Archaeological architectures Architectural archaeologies

It is a great privilege and a pleasure to be co-running a session with archaeologist Lesley McFadyen at his year’s TAG conference at the Institute of Archaeology, UCL. Lesley was my PhD examiner 3 years ago and we’re beginning to do some interesting work together: back in February, for example, Lesley organised an event at UCL called Archaeology – Drawing – Architecture which I posted about here.

TAG is the annual Theoretical Archaeology Group conference which I have presented papers at twice before and which I love: there is a real sense of excitement at these somewhat, but far from exclusively, research student-orientated events, but also a curiosity and deep generosity towards my ‘interdisciplinary’ status.
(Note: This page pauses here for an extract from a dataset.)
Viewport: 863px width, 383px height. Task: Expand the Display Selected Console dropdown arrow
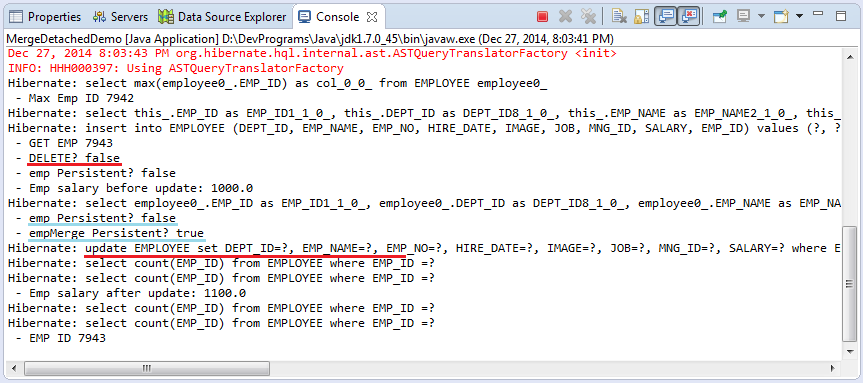click(x=761, y=16)
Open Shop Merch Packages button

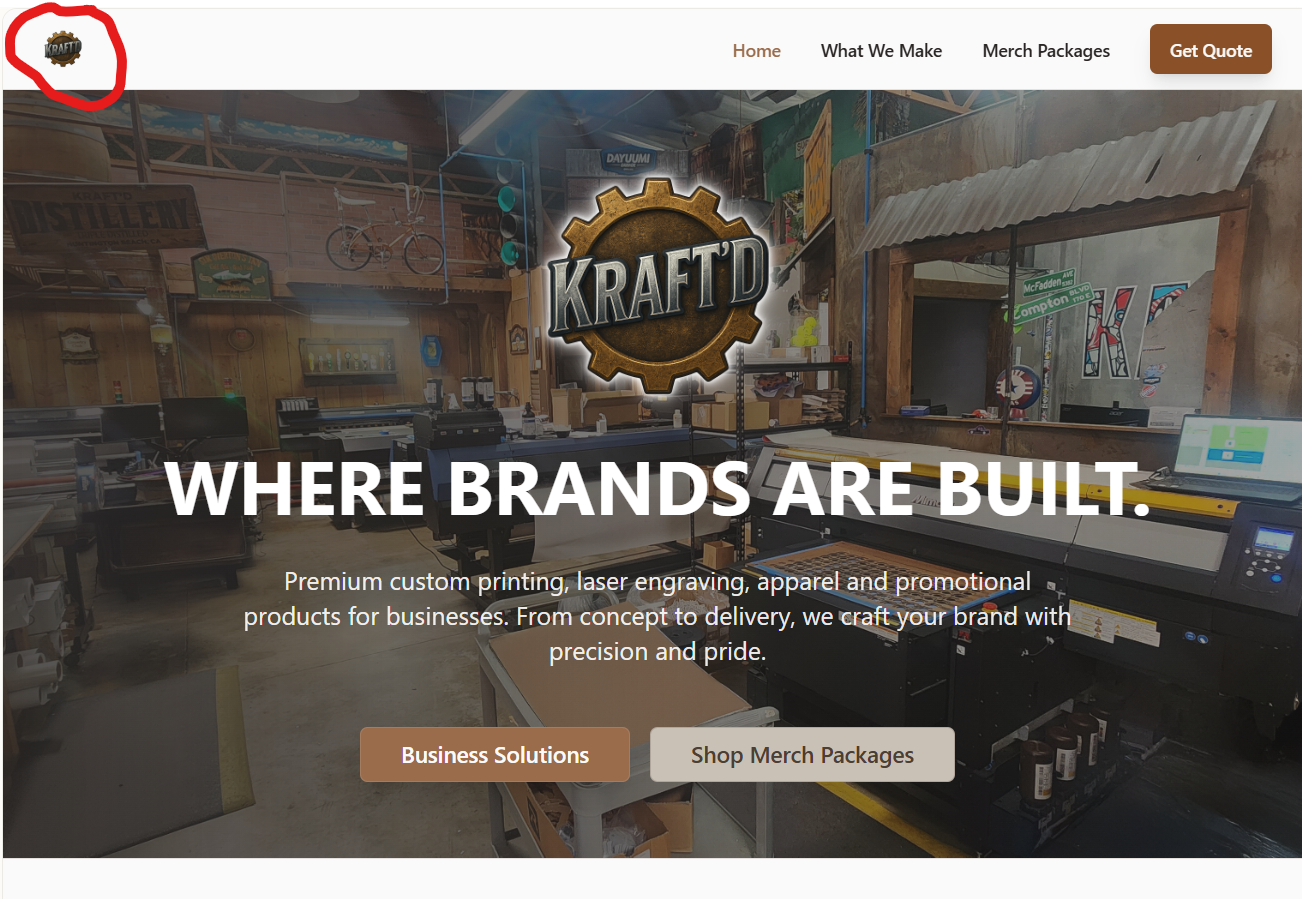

Architecture and archaeology are of course, and as I’ve written about elsewhere, ‘cousin’ disciplines.

Lesley and I wrote this about our TAG session:

For three decades archaeologists have been thinking and writing about architecture in diverse and challenging ways: as action, through risk-taking activity, as dependent, in time, as atmosphere, through material culture, as landscape, on sensory terms. Slow architecture, animal architecture, quick architecture, messy architecture, living architecture – all of these are critiques of the discipline of Architecture’s knowledge of form. Architecture is now thinking and writing about archaeology on creative terms, but are archaeologists listening?
This session is a celebration of the creative force of archaeological architectures and architectural archaeologies. Its focus is other ways of telling, writing, and drawing the built environment from the outside and through undisciplinary practices.

Ok, so the session ‘poster’ shows a photograph not a drawing, but archaeology and architecture, and the intertwined roles of drawing and time in those disciplines are central to our interdisciplinary interests and this photograph which I took looking along Dingwall Road in Croydon towards the skeletal cores of HTA Design’s 44 storey modular apartment building, brought to mind Robert Smithson talking about ruins in reverse. In A Tour of the Monuments of Passaic, New Jersey  Smithson writes “that zero panorama seemed to contain ruins in reverse, that is – all the new construction that would eventually be built. This is the opposite of the ‘romantic ruin’ because the buildings don’t fall into ruin after they are built but rather rise into ruin before they are built. This anti-romantic mise-en-scene suggests the discredited idea of time”.[1]

Below is a later photograph – the ruins are definitely ‘rising’.

The cut-off date for paper submissions, by the way, is 2nd September – we’d love to hear what you have to say.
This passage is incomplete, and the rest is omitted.